Required action → Print every record exactly, but leave out the pictures.

Data for the task →
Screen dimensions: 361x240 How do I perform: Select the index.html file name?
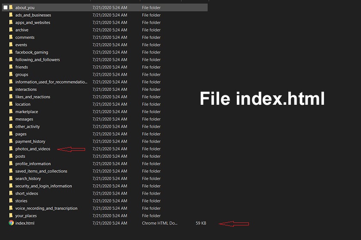pos(24,223)
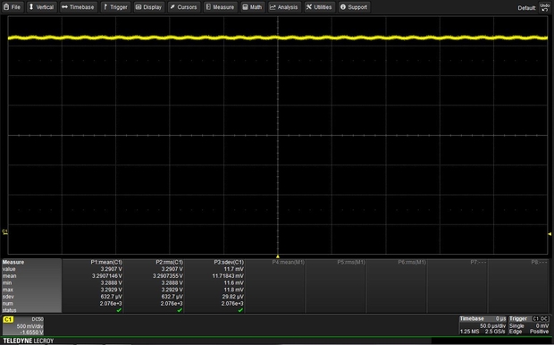The height and width of the screenshot is (345, 554).
Task: Open the File menu
Action: [13, 7]

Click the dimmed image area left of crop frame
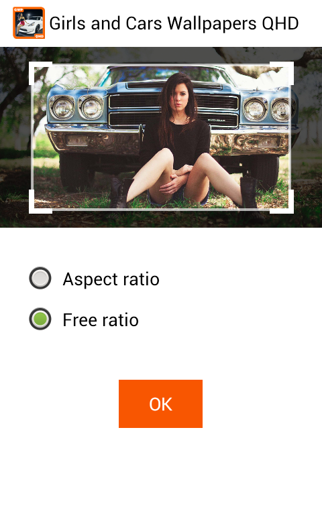point(14,137)
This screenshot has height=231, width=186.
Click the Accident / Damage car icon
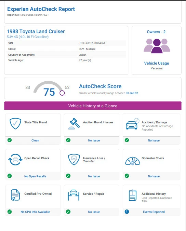point(132,124)
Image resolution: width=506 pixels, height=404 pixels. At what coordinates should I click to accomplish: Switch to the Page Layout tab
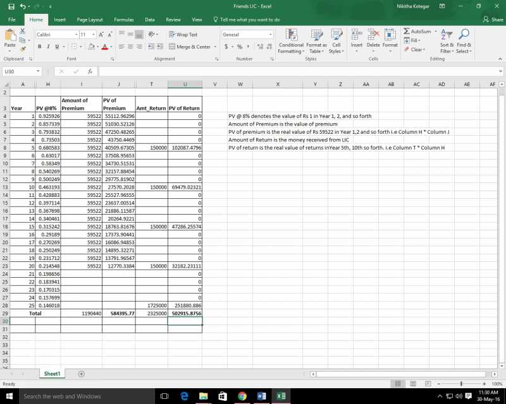coord(89,20)
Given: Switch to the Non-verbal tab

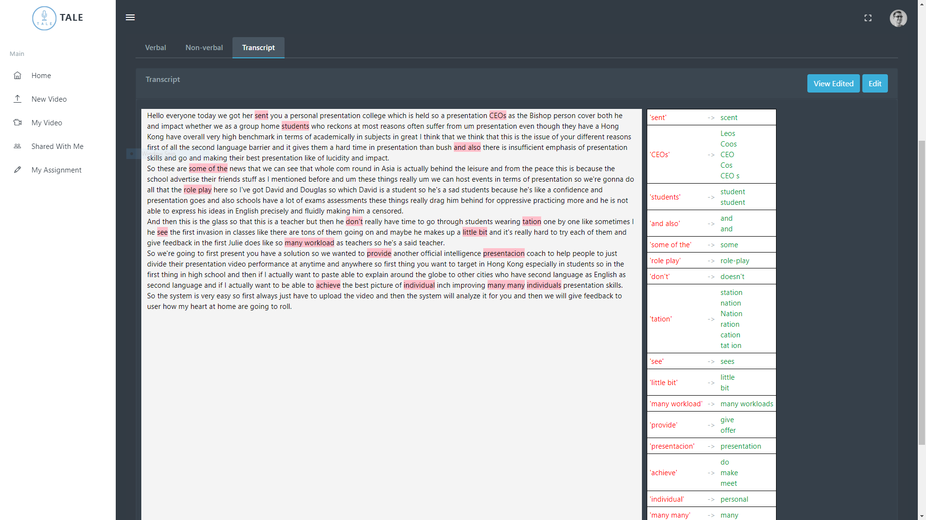Looking at the screenshot, I should [x=204, y=48].
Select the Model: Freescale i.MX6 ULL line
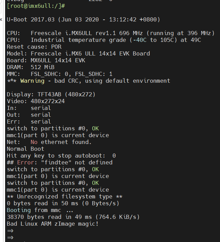This screenshot has width=220, height=242. click(x=78, y=53)
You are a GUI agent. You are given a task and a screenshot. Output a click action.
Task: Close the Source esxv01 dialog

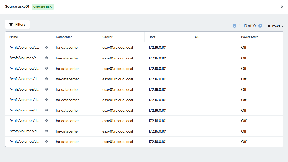click(x=282, y=7)
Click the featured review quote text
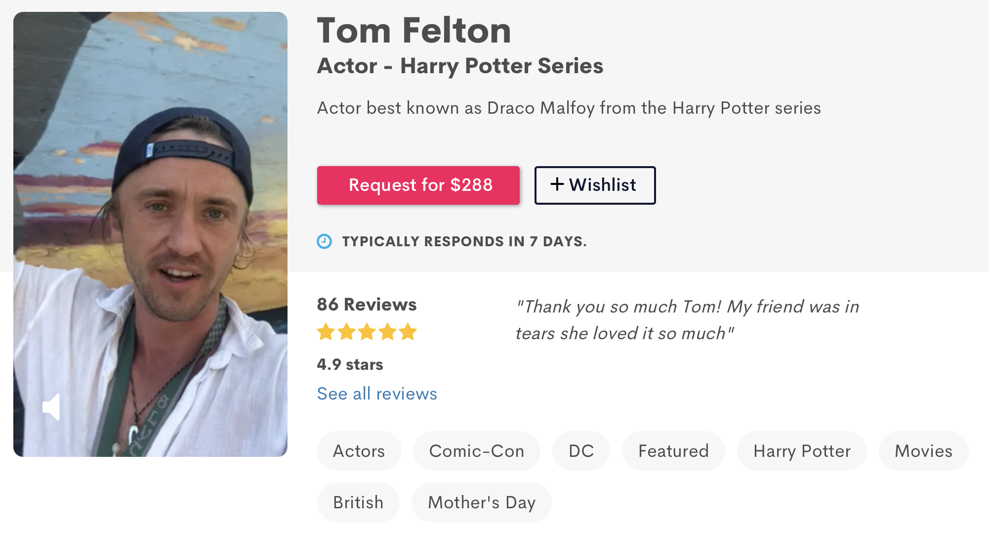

Solution to the problem →
Screen dimensions: 361x240 How do I perform: Select the index.html file name?
pos(24,223)
The height and width of the screenshot is (345, 554).
Task: Open the File menu
Action: [13, 7]

Click the dimmed image area left of crop frame
point(14,137)
This screenshot has height=231, width=186.
Click the Accident / Damage car icon
point(132,124)
Image resolution: width=506 pixels, height=404 pixels. At what coordinates should I click to accomplish: Switch to the Page Layout tab
coord(89,20)
Given: Switch to the Non-verbal tab

Looking at the screenshot, I should [x=204, y=48].
Select the Model: Freescale i.MX6 ULL line
This screenshot has width=220, height=242. click(x=78, y=53)
You are a GUI agent. You are given a task and a screenshot. Output a click action.
Task: Close the Source esxv01 dialog

click(x=282, y=7)
Click the featured review quote text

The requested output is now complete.